Bipolar II disorder is one of psychiatry’s most consequentially misdiagnosed conditions. An estimated 40% of bipolar patients — most of them bipolar II — are initially misdiagnosed with unipolar depression. The average delay between first symptoms and accurate diagnosis is 10-15 years.
This isn’t just an academic issue. Misdiagnosis leads to wrong treatment: antidepressants without mood stabilizers, which can trigger mania, induce rapid cycling, and destabilize the underlying condition. Getting the diagnosis right matters enormously for treatment outcomes.
What Bipolar II Actually Is
DSM-5-TR criteria require:
- At least one major depressive episode
- At least one hypomanic episode (NOT a full manic episode — that would make it bipolar I)
- The hypomania and depression cause significant distress or impairment
- Symptoms aren’t better explained by another condition
What is hypomania?
A distinct period of abnormally elevated, expansive, or irritable mood with increased energy, lasting at least 4 consecutive days, with at least three additional symptoms:
- Inflated self-esteem or grandiosity
- Decreased need for sleep
- More talkative than usual or pressure to keep talking
- Flight of ideas or racing thoughts
- Distractibility
- Increase in goal-directed activity
- Excessive involvement in pleasurable activities with high consequences
Importantly, hypomania involves a clear change from usual functioning observable by others — not just feeling good or productive.
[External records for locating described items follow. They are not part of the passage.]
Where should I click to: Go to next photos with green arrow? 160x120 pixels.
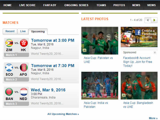point(154,20)
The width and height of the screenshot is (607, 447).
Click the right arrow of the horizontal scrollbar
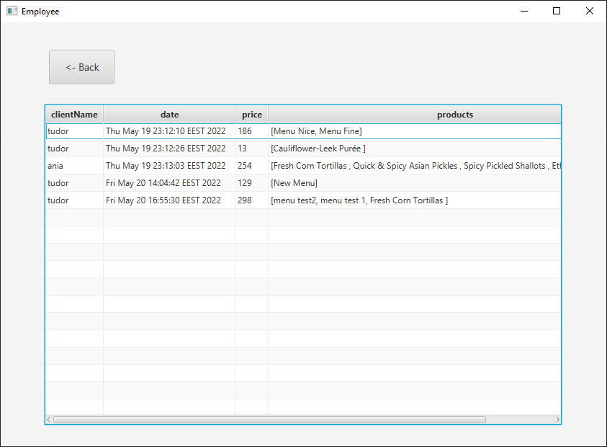558,419
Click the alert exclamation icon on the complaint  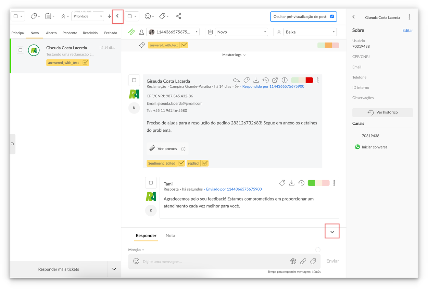tap(285, 80)
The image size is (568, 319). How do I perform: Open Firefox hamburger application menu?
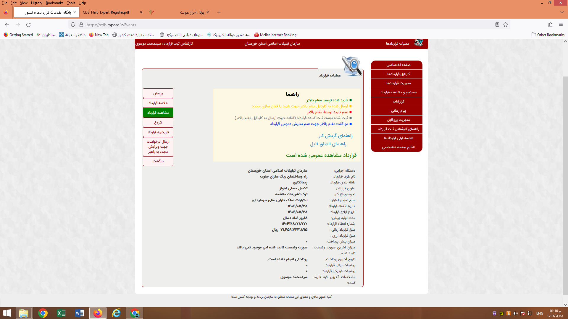[x=561, y=25]
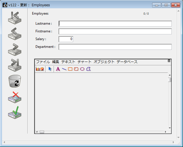
Task: Go to the next record
Action: tap(15, 49)
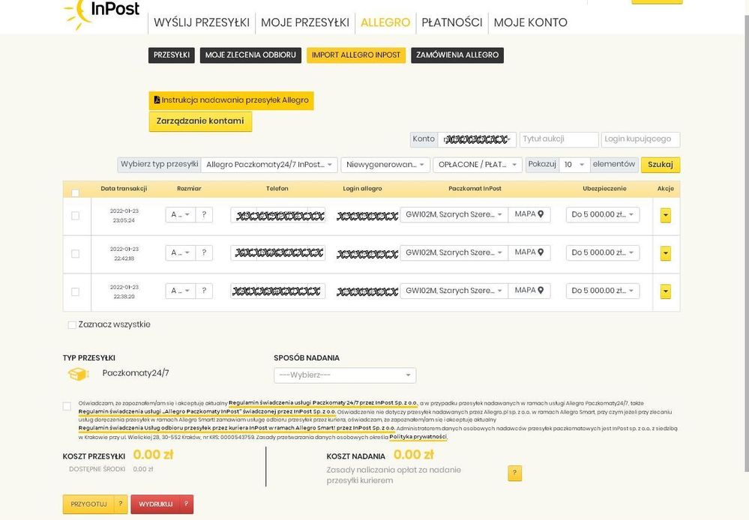
Task: Open the Pokazuj elements count dropdown
Action: tap(574, 165)
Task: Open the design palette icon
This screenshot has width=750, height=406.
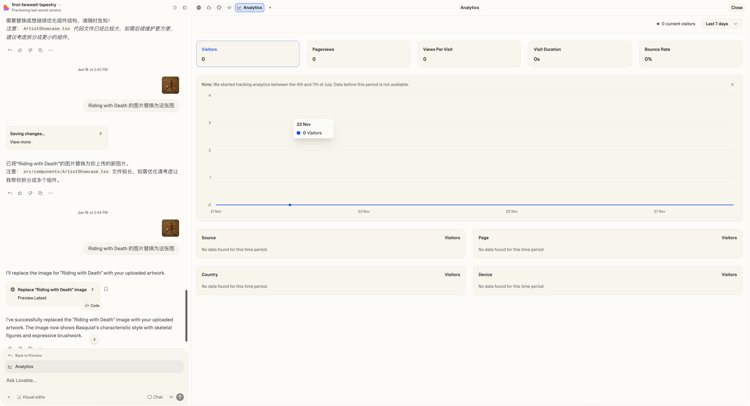Action: (219, 8)
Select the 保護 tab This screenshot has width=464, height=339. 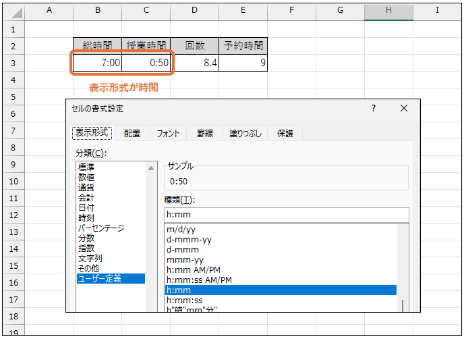(285, 134)
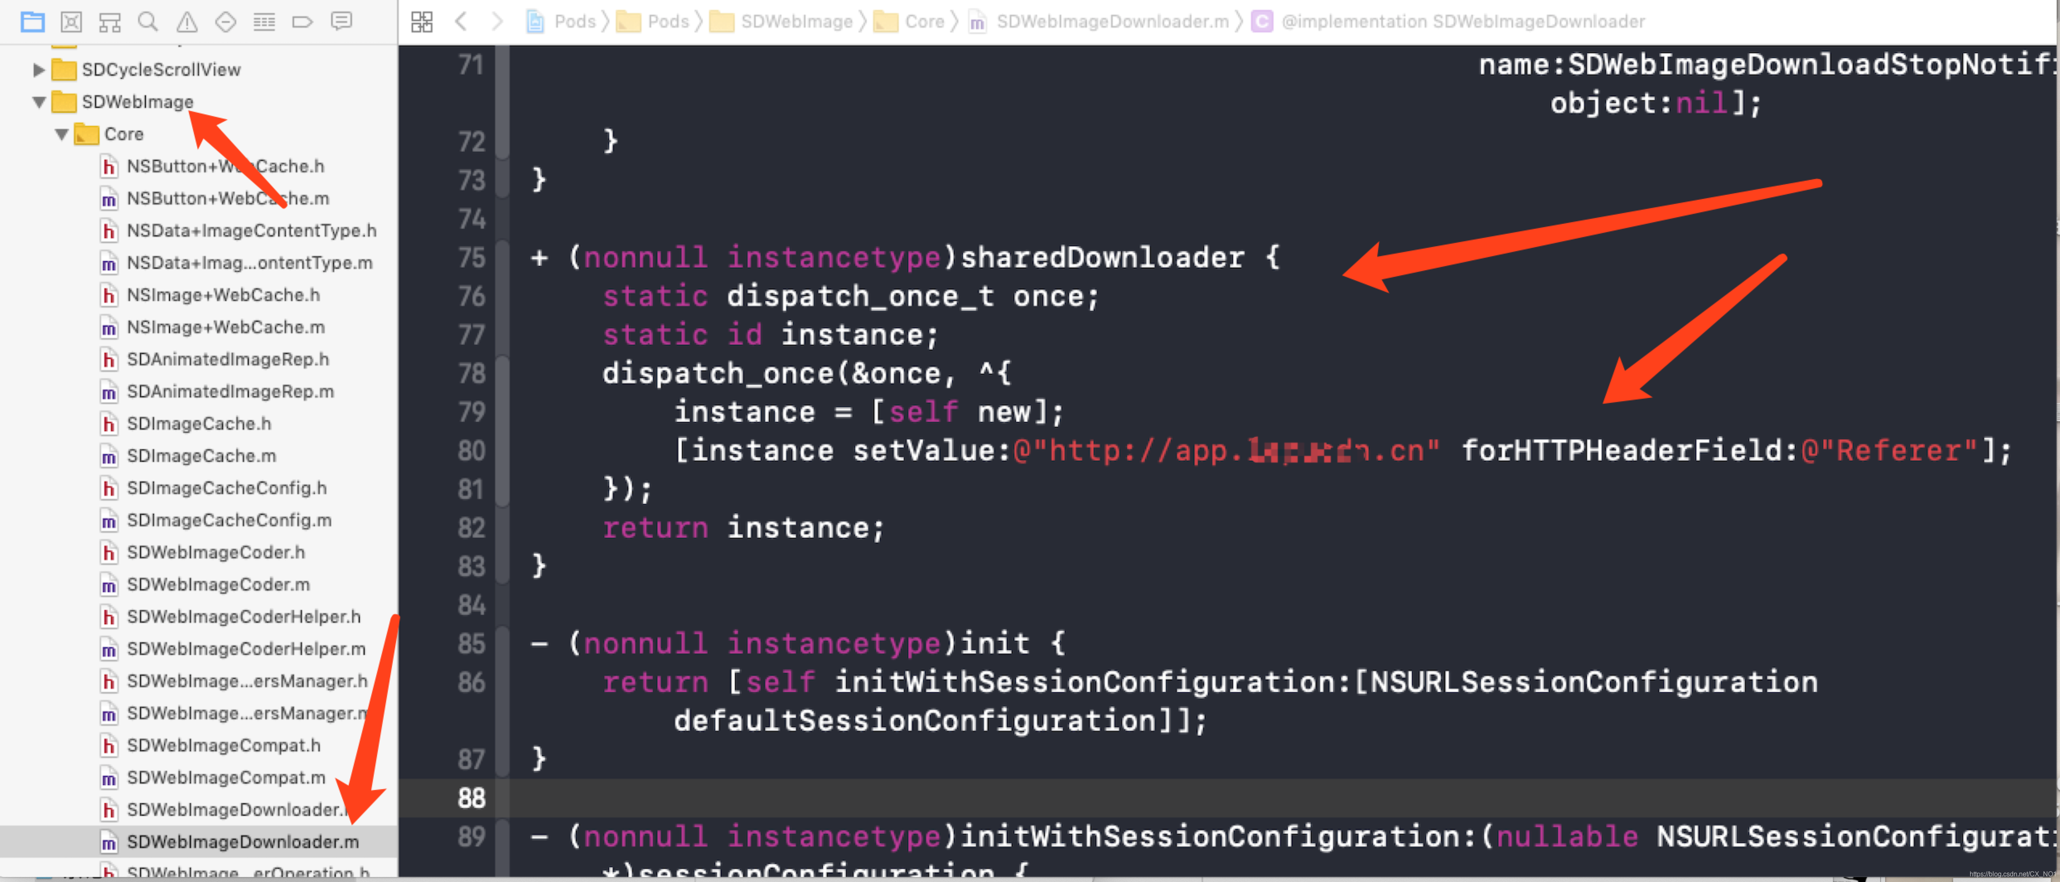Click the Core breadcrumb in jump bar

click(x=924, y=22)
Why Bipolar II Gets Missed
Patients don’t report hypomania
Hypomanic episodes often feel good — high energy, productivity, confidence. Patients rarely seek help during hypomania; they seek help during the depressive episodes. Without specific screening, hypomania history goes undocumented.
It’s brief and infrequent
Hypomanic episodes can last just days. Depressive episodes typically last weeks to months. The depressive phase dominates the clinical picture.
No psychotic features
Bipolar II hypomania doesn’t involve psychosis, hospitalization, or dramatic functional impairment — making it less obvious than bipolar I mania.
Most “soft signs” require specific screening
Early-onset depression, multiple antidepressant trials with mixed response, family history of bipolar, treatment-emergent agitation on antidepressants — these soft signs of bipolar require active inquiry to detect.
Red Flags That Suggest Bipolar II
- Onset of depression before age 25
- Multiple antidepressant trials with limited or partial response
- Antidepressants that “stop working” after months
- Agitation, anxiety, or worsening on antidepressants
- Atypical depression features (hypersomnia, increased appetite, mood reactivity)
- Postpartum mood episodes
- Family history of bipolar disorder
- Brief periods of unusual energy, decreased need for sleep, or hyperproductivity
- Seasonal mood pattern
- History of substance use disorders
- Comorbid anxiety and ADHD
Why Diagnosis Matters
Bipolar II treatment differs substantially from unipolar depression treatment:
Antidepressants alone can harm
In bipolar II patients, antidepressants without mood stabilizers can:
- Trigger hypomanic or mixed episodes
- Induce rapid cycling
- Worsen long-term course
- Increase suicide risk
Mood stabilizers are foundation
Lamotrigine has particularly strong evidence for bipolar II — preventing depressive recurrence with good tolerability. Lithium is also effective. Quetiapine and lurasidone have FDA approval for bipolar depression.
Antidepressants when used
When antidepressants are used in bipolar II, they should be alongside an adequate mood stabilizer, with careful monitoring for switching or destabilization. Some specialists avoid antidepressants in bipolar entirely.
Source: Hirschfeld et al., bipolar disorder epidemiology research.
Misdiagnosis as unipolar depression
Most bipolar II patients receive years of inappropriate antidepressant treatment — sometimes worsening their underlying condition.
Bipolar-aware evaluation
Dr. Farkas screens for hypomania features in patients with depression, evaluates family history carefully, and considers bipolar features that often go missed.
Transformative treatment
Patients accurately diagnosed with bipolar II often experience dramatic improvement once on appropriate mood stabilizer treatment.
Common Questions About Bipolar II
Can I have hypomania without realizing it?
Often yes — patients frequently view their hypomanic periods as “good weeks” or “finally being productive.” Family members may notice changes the patient doesn’t. Careful interviewing often reveals episodes the patient hadn’t categorized as hypomania.
Will I need medication forever?
Long-term mood stabilizer treatment is typically appropriate for confirmed bipolar II. Episodes can have devastating consequences when they recur, and maintenance treatment substantially reduces recurrence.
Is bipolar II less severe than bipolar I?
Not necessarily. Long-term studies show comparable functional impairment. The depressive episodes of bipolar II can be more severe and more frequent than bipolar I depression. See our related article on bipolar disorder.
My antidepressant has worked fine — could I still have bipolar II?
Possibly — but careful evaluation is needed. Look for hypomanic episodes, family history, and characteristic patterns. A second opinion can clarify.